In 2018, process-heating systems used 7,576 trillion BTUs of primary energy, contributing to about 360.4 MMT of CO2-equivalent (CO2e) GHG emissions in the US manufacturing sector.16 Most of the energy-savings opportunities in process heating are reducing, recycling, and recovering waste heat losses.

In 2006, DOE initiated Save Energy Now assessments to evaluate the energy efficiency of industrial steam and process-heating systems in energy-intensive US facilities.17 The results from assessments conducted between 2006 to 2011 indicated that process-heating and steam systems combined could save approximately 480,000 million BTUs per plant per year, a CO2-reduction potential of about 31,000 metric tons per plant per year, with most of the savings coming from the recovery and reuse of waste heat.

Motors and machine drives (e.g., pumps, fans, and compressors) are used in a wide variety of manufacturing applications, including fluid handling, material handling, processing, and HVAC systems.
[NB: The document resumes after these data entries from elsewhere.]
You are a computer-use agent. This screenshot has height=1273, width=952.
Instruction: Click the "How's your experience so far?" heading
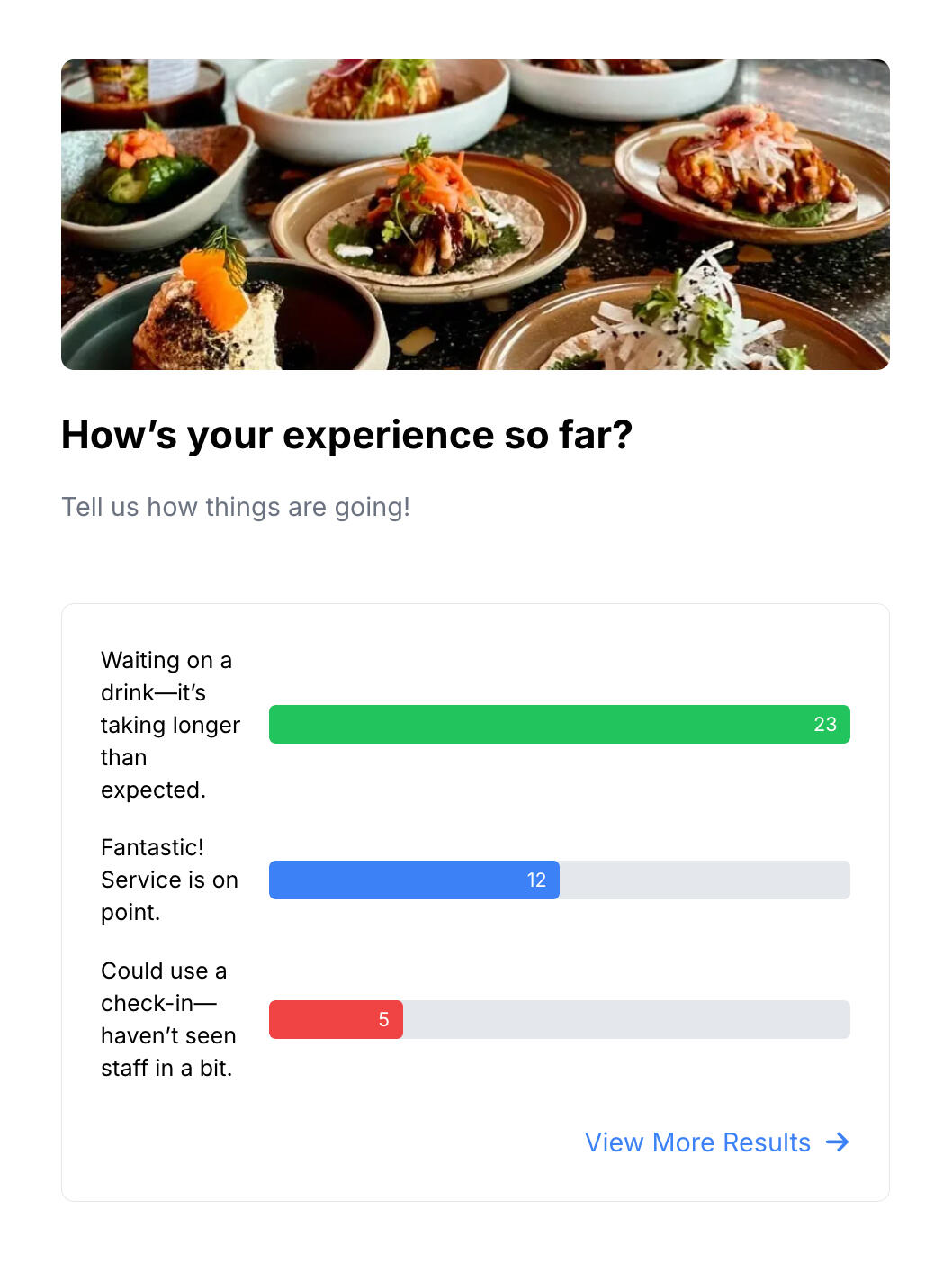click(x=346, y=435)
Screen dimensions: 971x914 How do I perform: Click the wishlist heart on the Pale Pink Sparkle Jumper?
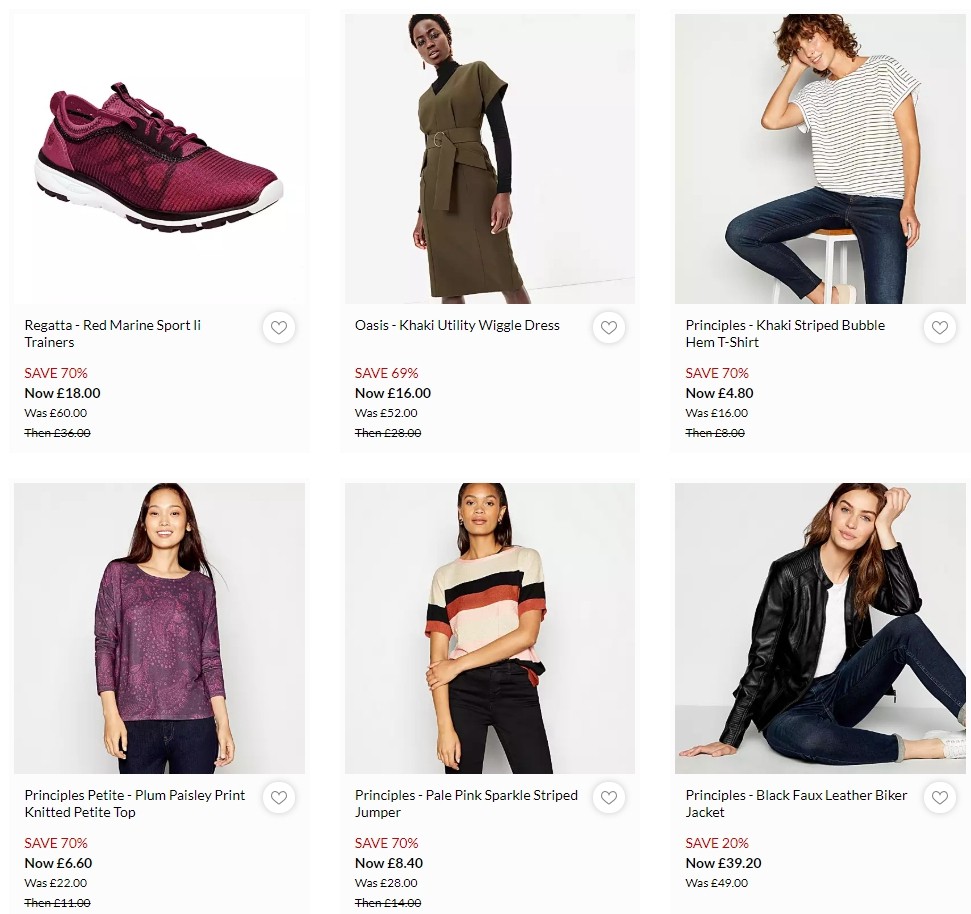609,797
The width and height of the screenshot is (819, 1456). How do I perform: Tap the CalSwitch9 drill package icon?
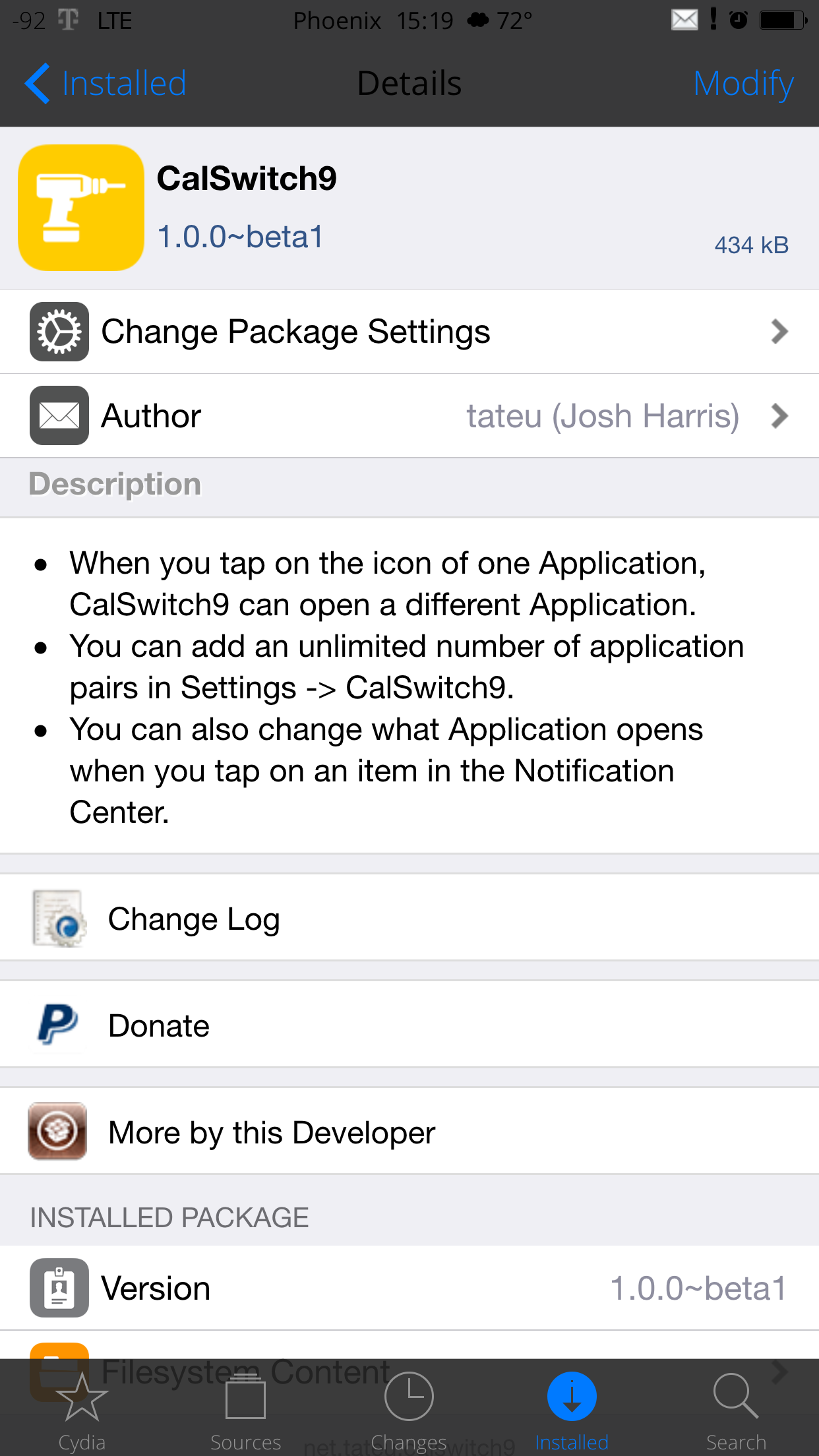pos(81,208)
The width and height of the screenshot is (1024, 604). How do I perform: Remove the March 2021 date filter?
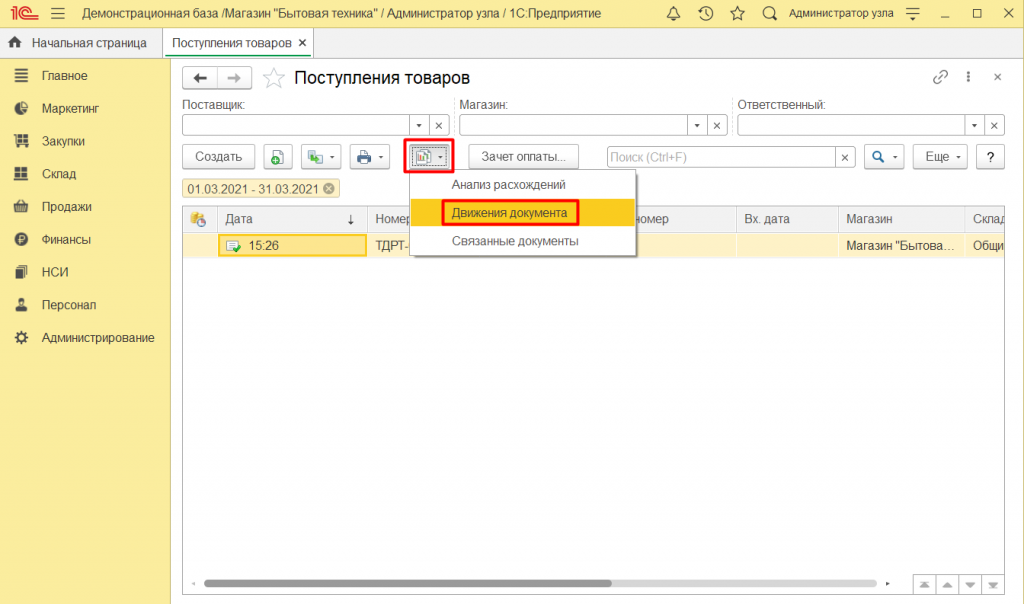pos(329,188)
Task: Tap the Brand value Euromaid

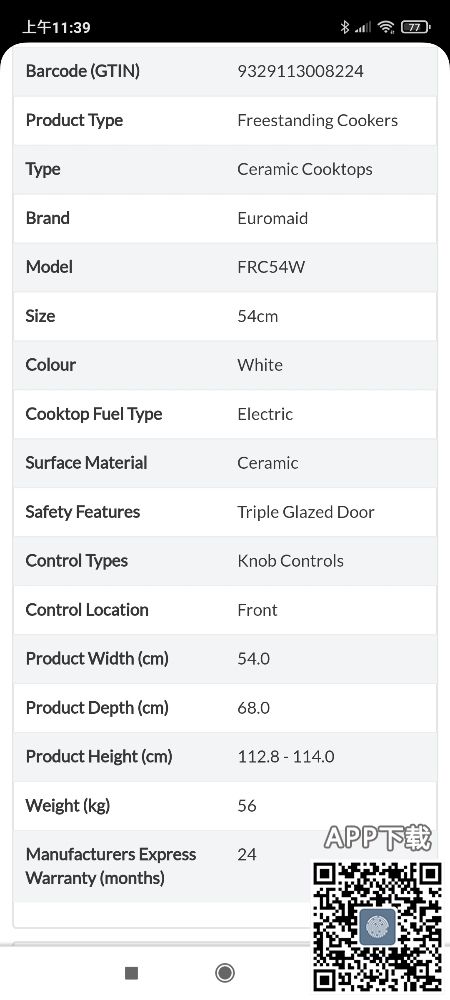Action: pos(272,218)
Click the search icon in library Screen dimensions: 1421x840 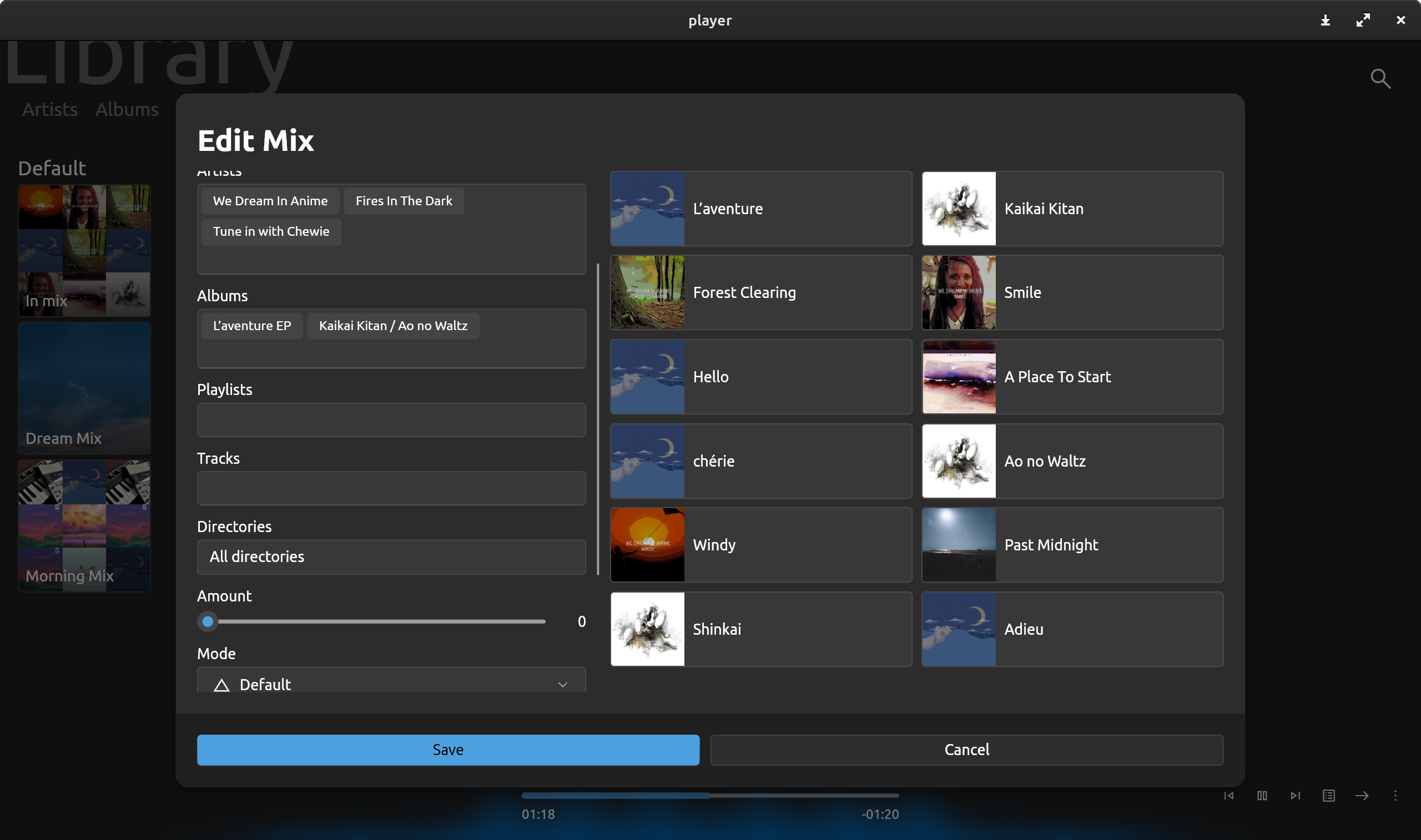(x=1381, y=78)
Industrial motors and machine drives accounted for about 17% of US manufacturing’s total energy use and 21% of carbon emissions (see Figure 5). Inappropriate equipment sizing and poor system design result in inefficiency, increased maintenance, reduced control, and decreased energy performance.18 These inefficiencies can be countered by using high-efficiency or premium-efficiency motors, installing adjustable speed drives, power conditioning, developing better system designs, and properly sizing equipment.19

In addition, matching drive systems (pumps, fans, and compressors) with end-use requirements will reduce energy use. The implementation of energy-efficiency technologies for industrial motor drives in six countries showed an average potential of 28%-38% energy savings compared to the 2008 electricity use of these systems; the potential electricity savings were found to be 25%-35% in the US.20 Optimizing performance, regular system maintenance, continuous monitoring, and upgrading ensure highly efficient systems and lower energy consumption and carbon emissions.

Material & Lifecycle Efficiency

Material and lifecycle efficiency involves using less material to produce the same set of products, extending the life of a product, and increasing product utilization rates without compromising the end-use benefits of the product. Material efficiency, additive manufacturing, material substitution, and a circular economy (CE) are crucial to reducing material waste, energy demand, and GHG emissions in the manufacturing sector.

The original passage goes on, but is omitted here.